CHALLENGE |
Reproduce the records below word for word, leaving out the pictures.

Recorded data:
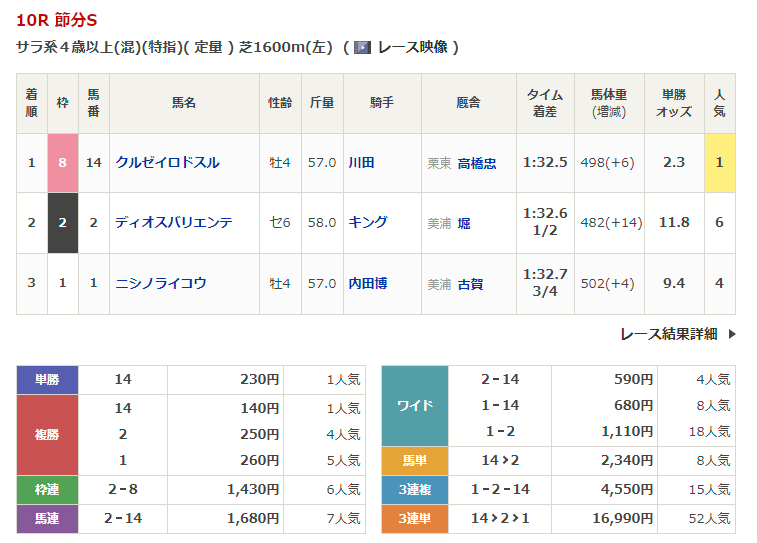Viewport: 757px width, 543px height.
Task: View jockey 川田 page
Action: point(361,162)
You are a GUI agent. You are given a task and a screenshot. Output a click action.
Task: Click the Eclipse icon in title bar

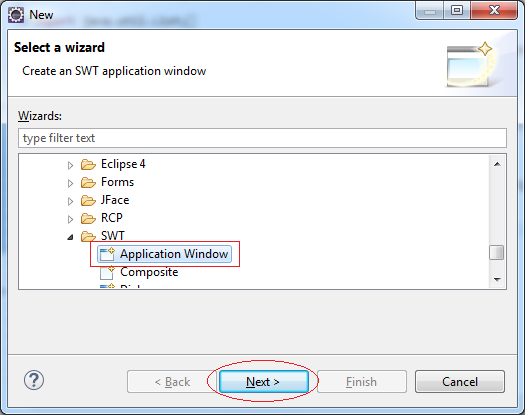point(16,15)
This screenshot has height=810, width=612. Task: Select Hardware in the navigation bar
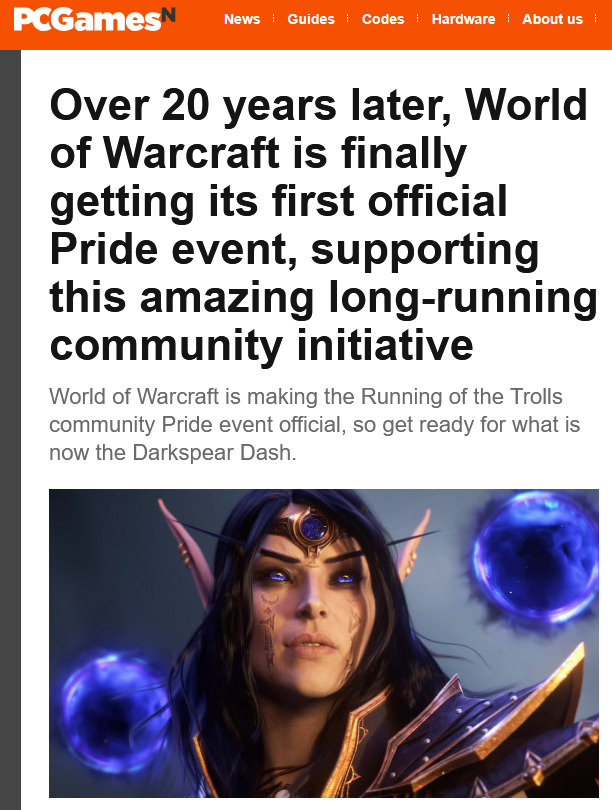463,19
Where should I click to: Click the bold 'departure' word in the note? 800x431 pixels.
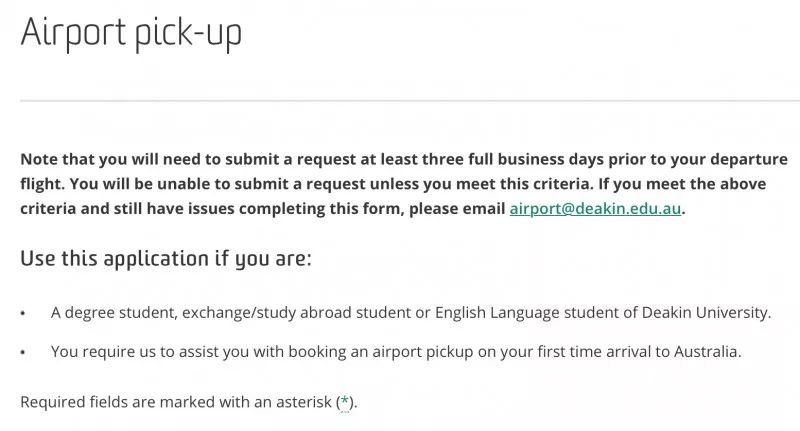(x=749, y=159)
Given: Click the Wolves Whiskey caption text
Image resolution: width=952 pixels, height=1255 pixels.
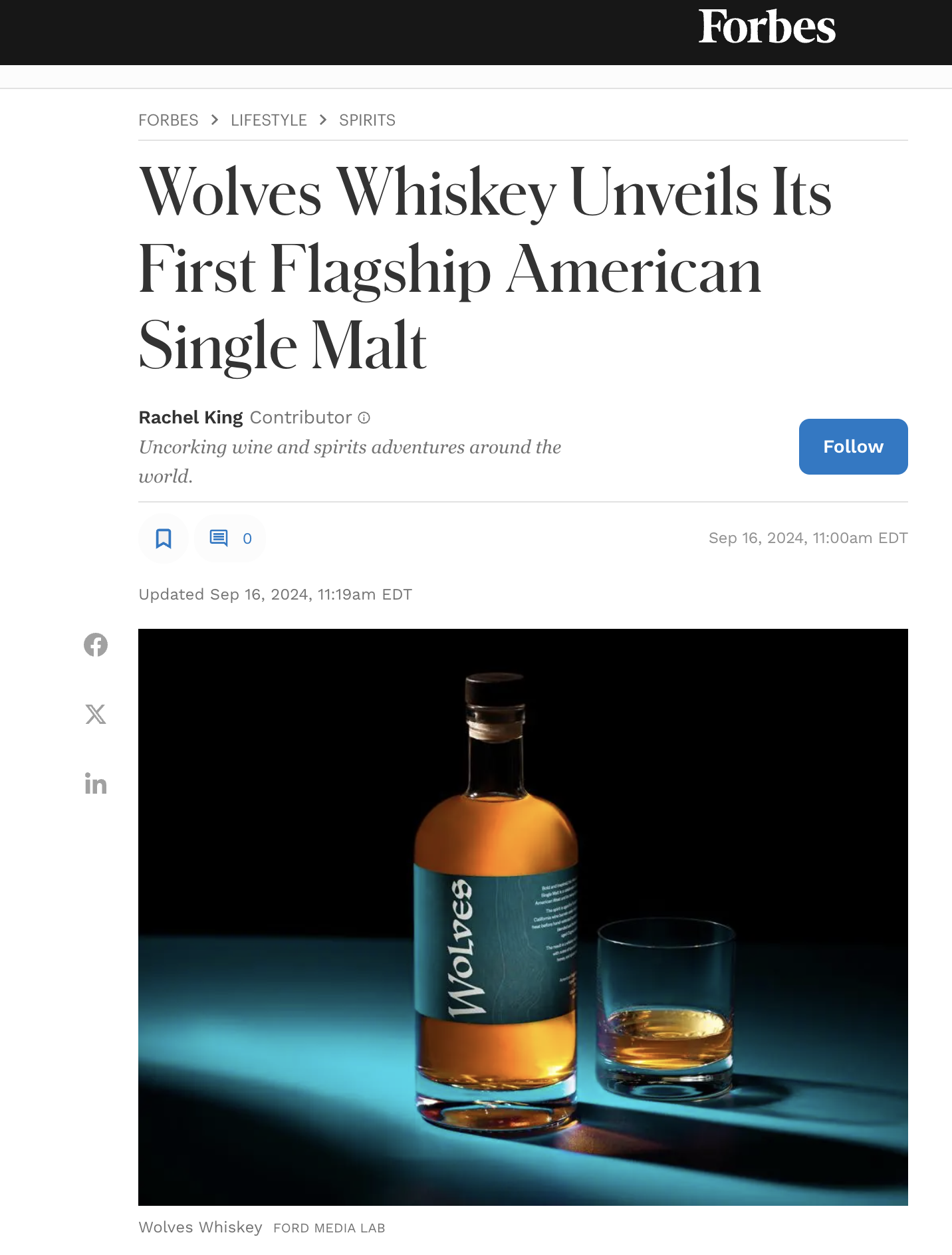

CORRECT RESPONSE |
Viewport: 757px width, 543px height.
Task: View jockey 川田 page
Action: point(361,162)
You are a GUI agent. You are given a task and a screenshot. Output a click action.
Task: Click the Eclipse icon in title bar

point(16,15)
This screenshot has height=810, width=612. Task: Select Hardware in the navigation bar
463,19
Where should I click to: Click the bold 'departure' word in the note? 800x431 pixels.
(x=749, y=159)
Given: Click the Wolves Whiskey caption text
Image resolution: width=952 pixels, height=1255 pixels.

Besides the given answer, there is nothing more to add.